Al ir de la ferretería al correo, tomo algún colectivo que me deje en la estación y bajo al subte, que me deja a tres cuadras.
Los miércoles, con mucha suerte, coincido en un vagón con la secretaria de un jefe de otra sección. Casi nunca podemos siquiera estar cerca ya que ella lo toma antes. Cuando la veo -y no te imaginás cómo miro- sí caminamos juntos hasta el correo.
Las charlas en esos tres minutos y en los siete que toma el regreso no van más allá de avatares del día. Cómo te fue, qué tal los pedidos, cuántas canas te salieron hoy, cuántos sapos te comerás mañana, etcétera.
La chica es linda, su nombre es Patricia. Decir que es flaca es poco ilustrativo; afirmar que su estatura es cercana a 1.72 y su peso no ha de superar los 52 kilos es más preciso. Su pelo es lacio, castaño oscuro.

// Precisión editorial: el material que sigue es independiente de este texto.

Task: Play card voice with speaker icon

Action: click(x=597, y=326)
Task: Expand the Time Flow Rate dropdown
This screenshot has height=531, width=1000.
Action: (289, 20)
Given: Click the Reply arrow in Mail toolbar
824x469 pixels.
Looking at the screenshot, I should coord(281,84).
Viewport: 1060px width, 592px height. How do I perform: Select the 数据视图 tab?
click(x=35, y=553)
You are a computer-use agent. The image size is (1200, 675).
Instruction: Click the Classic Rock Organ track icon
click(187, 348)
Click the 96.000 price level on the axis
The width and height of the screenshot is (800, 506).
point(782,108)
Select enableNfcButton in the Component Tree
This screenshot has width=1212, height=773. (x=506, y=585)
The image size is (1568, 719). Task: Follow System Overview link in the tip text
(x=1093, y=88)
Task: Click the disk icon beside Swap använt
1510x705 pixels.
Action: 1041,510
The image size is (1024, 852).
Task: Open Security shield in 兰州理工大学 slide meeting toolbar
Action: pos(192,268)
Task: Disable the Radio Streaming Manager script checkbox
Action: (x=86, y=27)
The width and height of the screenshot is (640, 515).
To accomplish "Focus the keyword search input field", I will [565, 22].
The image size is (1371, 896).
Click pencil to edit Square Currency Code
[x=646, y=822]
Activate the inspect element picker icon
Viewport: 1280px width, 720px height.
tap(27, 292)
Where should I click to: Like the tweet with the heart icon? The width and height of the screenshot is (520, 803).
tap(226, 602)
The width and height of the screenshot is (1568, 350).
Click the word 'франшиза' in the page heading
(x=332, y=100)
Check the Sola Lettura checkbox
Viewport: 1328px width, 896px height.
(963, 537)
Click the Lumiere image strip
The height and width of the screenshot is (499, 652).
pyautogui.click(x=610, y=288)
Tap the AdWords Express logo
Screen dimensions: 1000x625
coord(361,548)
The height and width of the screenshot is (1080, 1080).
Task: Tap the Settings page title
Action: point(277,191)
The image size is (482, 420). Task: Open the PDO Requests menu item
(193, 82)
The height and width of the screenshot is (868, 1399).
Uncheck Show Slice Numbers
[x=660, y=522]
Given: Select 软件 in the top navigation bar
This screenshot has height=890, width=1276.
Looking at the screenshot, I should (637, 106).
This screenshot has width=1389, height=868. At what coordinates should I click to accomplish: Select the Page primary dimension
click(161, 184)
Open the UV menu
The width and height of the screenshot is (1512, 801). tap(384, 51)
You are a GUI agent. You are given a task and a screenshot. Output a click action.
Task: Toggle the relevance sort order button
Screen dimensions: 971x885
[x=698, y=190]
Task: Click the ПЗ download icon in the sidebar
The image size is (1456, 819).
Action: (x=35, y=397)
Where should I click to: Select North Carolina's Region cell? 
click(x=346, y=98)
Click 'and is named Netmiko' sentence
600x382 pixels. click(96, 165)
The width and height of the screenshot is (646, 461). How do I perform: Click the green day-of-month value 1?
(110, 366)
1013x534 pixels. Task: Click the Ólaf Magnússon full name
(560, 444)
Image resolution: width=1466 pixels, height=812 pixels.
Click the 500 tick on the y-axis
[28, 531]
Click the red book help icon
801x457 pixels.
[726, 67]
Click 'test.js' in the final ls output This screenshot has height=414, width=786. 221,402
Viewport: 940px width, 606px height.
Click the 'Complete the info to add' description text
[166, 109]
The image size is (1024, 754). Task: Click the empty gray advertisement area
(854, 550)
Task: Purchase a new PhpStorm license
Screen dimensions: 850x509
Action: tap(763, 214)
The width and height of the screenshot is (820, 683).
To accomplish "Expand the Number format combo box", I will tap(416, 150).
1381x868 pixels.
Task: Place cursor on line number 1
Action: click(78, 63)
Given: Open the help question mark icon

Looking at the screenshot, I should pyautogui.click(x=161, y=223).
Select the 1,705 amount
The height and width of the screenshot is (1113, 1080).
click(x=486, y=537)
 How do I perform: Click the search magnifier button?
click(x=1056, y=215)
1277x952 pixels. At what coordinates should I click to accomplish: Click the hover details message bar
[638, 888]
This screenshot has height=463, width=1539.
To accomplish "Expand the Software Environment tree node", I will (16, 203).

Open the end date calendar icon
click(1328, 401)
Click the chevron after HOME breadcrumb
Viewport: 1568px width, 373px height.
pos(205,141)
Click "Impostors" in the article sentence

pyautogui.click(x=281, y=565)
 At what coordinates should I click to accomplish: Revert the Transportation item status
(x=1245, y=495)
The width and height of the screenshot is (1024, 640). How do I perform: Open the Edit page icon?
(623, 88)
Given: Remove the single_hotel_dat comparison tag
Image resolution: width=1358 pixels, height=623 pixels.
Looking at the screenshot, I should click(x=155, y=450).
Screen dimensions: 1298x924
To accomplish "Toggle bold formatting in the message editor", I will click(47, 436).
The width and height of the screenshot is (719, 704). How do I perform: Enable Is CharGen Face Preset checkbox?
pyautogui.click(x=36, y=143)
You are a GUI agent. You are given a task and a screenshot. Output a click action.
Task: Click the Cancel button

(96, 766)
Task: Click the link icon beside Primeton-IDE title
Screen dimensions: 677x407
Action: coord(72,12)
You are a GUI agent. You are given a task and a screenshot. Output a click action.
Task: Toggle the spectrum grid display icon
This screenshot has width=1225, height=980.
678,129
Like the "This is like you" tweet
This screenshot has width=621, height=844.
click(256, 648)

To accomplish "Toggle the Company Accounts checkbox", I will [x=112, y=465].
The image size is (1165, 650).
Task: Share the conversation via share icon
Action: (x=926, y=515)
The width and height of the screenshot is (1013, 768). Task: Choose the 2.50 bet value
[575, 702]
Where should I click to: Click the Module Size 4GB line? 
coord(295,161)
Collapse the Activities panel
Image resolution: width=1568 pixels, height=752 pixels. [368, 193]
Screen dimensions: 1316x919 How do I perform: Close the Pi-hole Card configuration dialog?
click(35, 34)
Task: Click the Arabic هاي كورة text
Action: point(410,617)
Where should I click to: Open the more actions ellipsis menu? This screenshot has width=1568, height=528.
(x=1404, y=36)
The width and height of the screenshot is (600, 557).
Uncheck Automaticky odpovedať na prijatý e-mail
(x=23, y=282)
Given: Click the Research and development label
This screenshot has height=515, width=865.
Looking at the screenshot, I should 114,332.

Como yo soy de callar y ella es de hablar, me considera un interlocutor agradable. Un día, al bajar del tren, Patricia explicitó que era un gusto charlar conmigo. Nada nuevo hasta acá. Ya la pobre Ana -pobre ya que mi terquedad me hizo tirar tres lances, todos respondidos negativamente- sostenía que yo tenía capacidad de escuchar.
Días después, aceptó mi solicitud de amistad en Facebook. Alguna que otra vez le pregunté qué tal le había ido y le sugerí tomarse con calma reuniones de secretarios, basado en mis horas de malasangre por no hacerlo cuando nos reuníamos en mi sección.
Seguimos viéndonos ratitos rumbo al correo y a la estación.
El miércoles, se ve que el diálogo en el subte estuvo interesante pues, al bajar, nos quedamos un ratito más, como si ninguno estuviera apurado.
No me costó prestar atención a su discurso al tiempo que admiraba sus bellos labios, minutos después de enterarme que, contrario a mi estimación de 26 años, me dijo que tiene 32.
El jueves, le escribí que sería lindo charlar algo más que diez minutos. Respuesta: palabras, más palabras y "algún día podemos hablar".
El viernes, la invité a que algún día fuera uno de los tres del fin de semana largo.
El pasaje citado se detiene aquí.